Earnings season is a busy time at Guild Investment Management, since our management style emphasizes the careful selection of individual stocks rather than broad indices, notes Monty Guild, in Global Market Commentary.
That means that we typically have two or three dozen company conference calls to listen to; we find that significant details are often neglected in the summary reports of these calls provided by broker analysts, so we like to listen so that we can judge for ourselves.
As we often say, “Earnings are the mother’s milk of stock prices,” so let’s see how earnings are shaping up in the U.S.
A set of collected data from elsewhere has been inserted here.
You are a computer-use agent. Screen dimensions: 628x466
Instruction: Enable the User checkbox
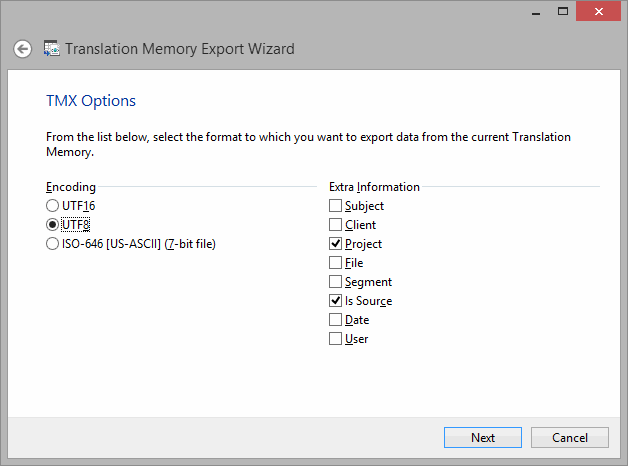point(335,339)
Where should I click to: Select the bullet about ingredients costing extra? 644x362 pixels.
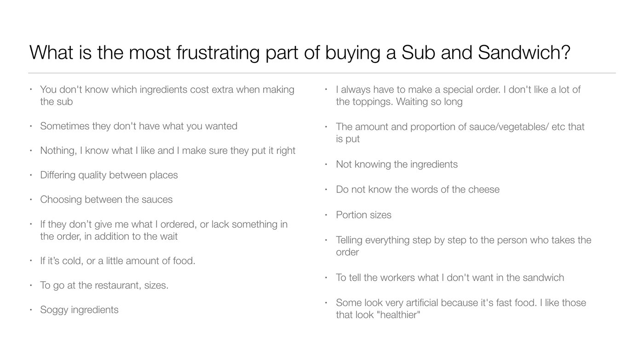pos(167,96)

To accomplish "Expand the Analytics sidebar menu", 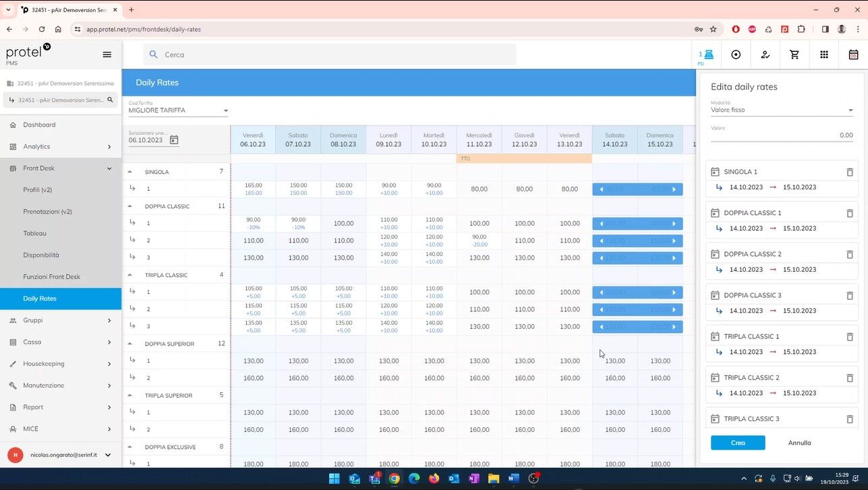I will [61, 146].
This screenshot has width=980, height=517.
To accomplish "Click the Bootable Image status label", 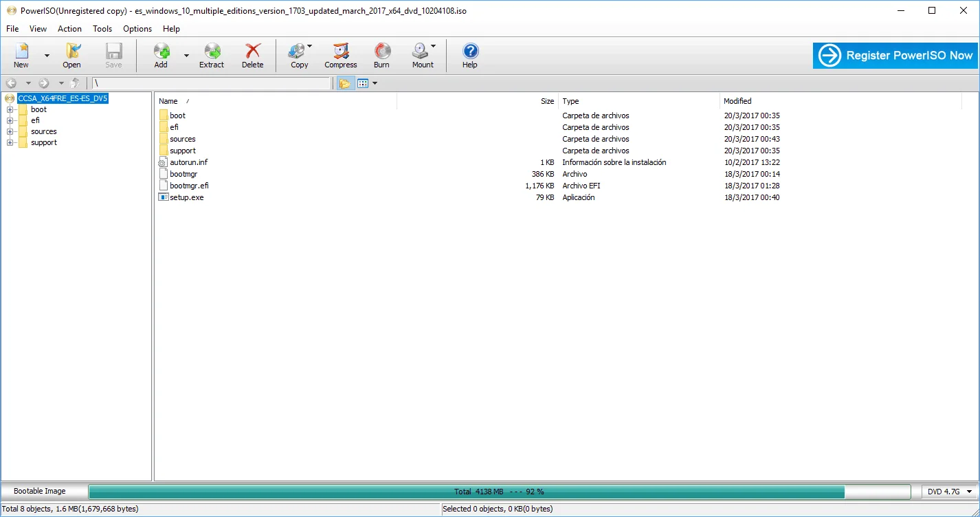I will [x=40, y=491].
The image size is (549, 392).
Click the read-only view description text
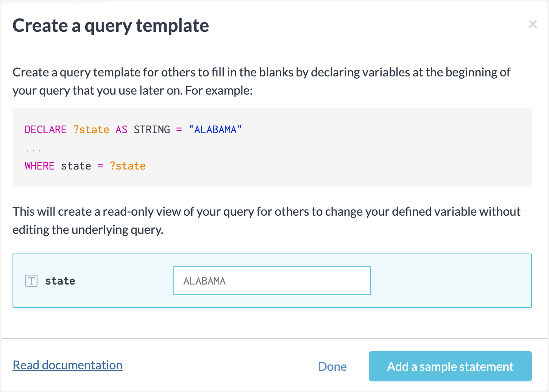(x=267, y=220)
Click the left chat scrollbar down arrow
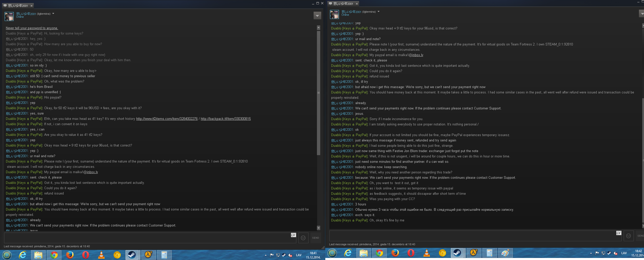Screen dimensions: 644x260 [318, 228]
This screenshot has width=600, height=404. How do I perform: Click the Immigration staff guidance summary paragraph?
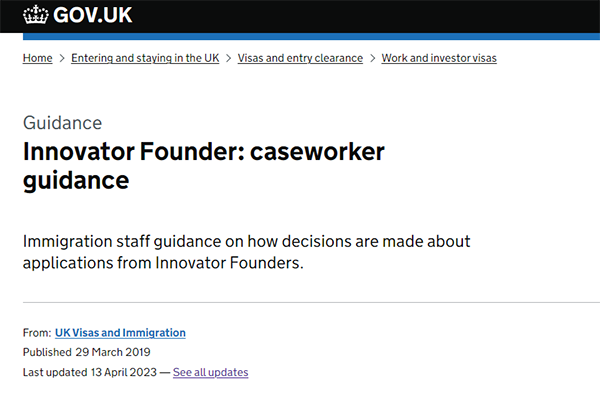(x=246, y=252)
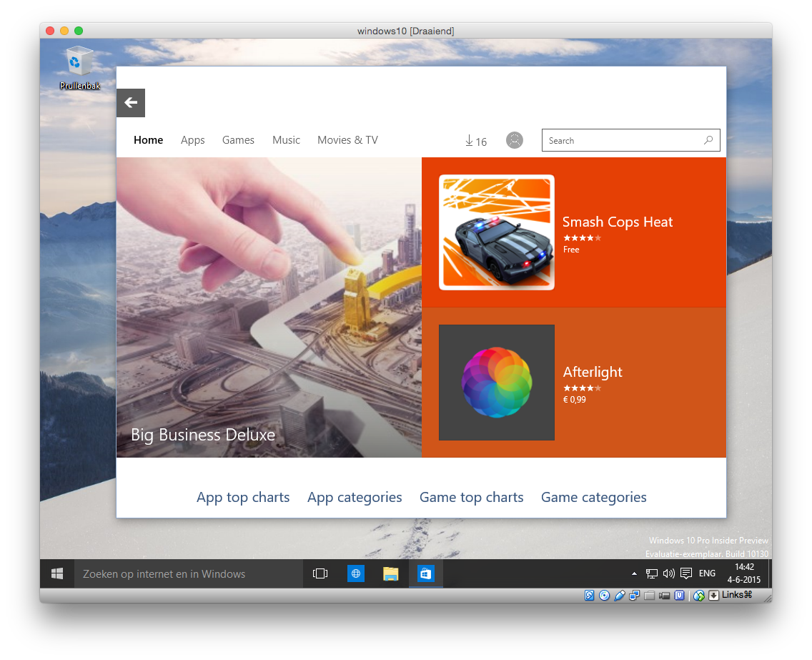
Task: Open the Game categories link
Action: point(593,497)

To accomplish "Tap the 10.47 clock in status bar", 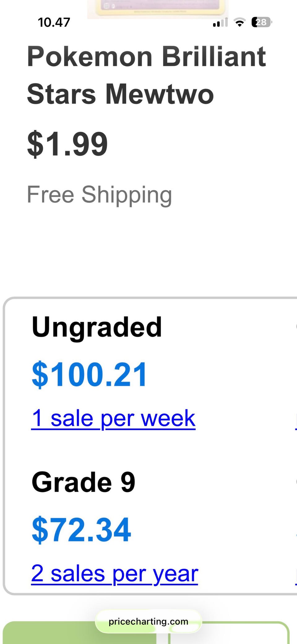I will pyautogui.click(x=54, y=22).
Looking at the U.S. stock market as a whole, the quarter is shaping up to be the fourth consecutive one with strong earnings beats.
As of the end of last week, 86% of companies were delivering earnings beats, exceeding estimates by an average of 19.8% and by a median of 12.3%. (Historically, 73% of companies beat estimates, by an average of just 4.3% and a median of 3.4%.) 78% of companies have beat on sales, compared to a historical average of 57%.
Source: Deutsche Bank Research
In short, earnings are very strong. Year-on-year, as we lap the beginning of the pandemic, earnings are coming in at an impressive 46% gain. (Japan thus far has shown a 46.8% increase, and EAFE as a whole 68.4%, showing in part the depth of Europe’s decline last year.)
Interestingly, companies that beat have sold off by an average of 0.5%; companies that missed have sold off as well, but more severely. Is this cause for alarm? Not necessarily.
Particularly for cyclicals, the rule is often, “Sell on good news, and buy the dip.” The fact that we are seeing this trend play out suggests that cyclicals have more gains in front of them in the mid-term, even as a near-term correction remains a possibility.
As we listen to calls, and as we get on-the-ground intelligence from our network of friends and contacts in various sectors and industries, we hear a common story.
As the pandemic gradually resolves, and as the policy responses that subdued economic activity gradually fade, sales are exceeding expectations. Some of those sales are inventory restocking, which in itself is a positive sign, as dealers wouldn’t be restocking if they didn’t expect demand to continue.
Companies providing construction equipment, commercial and residential building equipment, and industrial automation equipment are all bullish about the prospects for growth. That’s why many of them are raising estimates for the full year, and analysts are following suit.
Source: Deutsche Bank Research
The fly in the ointment, as we suggest above, is that this might be “as good as it gets” — in other words, as we noted last week, many year-over-year data points are reaching peaks as we lap the most intense phase of pandemic restrictions last year.
We think that’s more likely to lead to a correction — probably a modest one, or a sideways consolidation — than to a larger decline. In spite of a manufacturing economy that’s growing faster than it has since the 1980s, total industrial production is still significantly below pre-pandemic levels.
Source: Federal Reserve Bank of St Louis
Investment Implications: In our view, cyclicals remain good bets as we continue to move forward into the post-pandemic economic recovery. We think that investors could intelligently make use of weakness occasioned by earnings reporting, or a broader market decline, to add exposure to cyclicals and the recovery theme.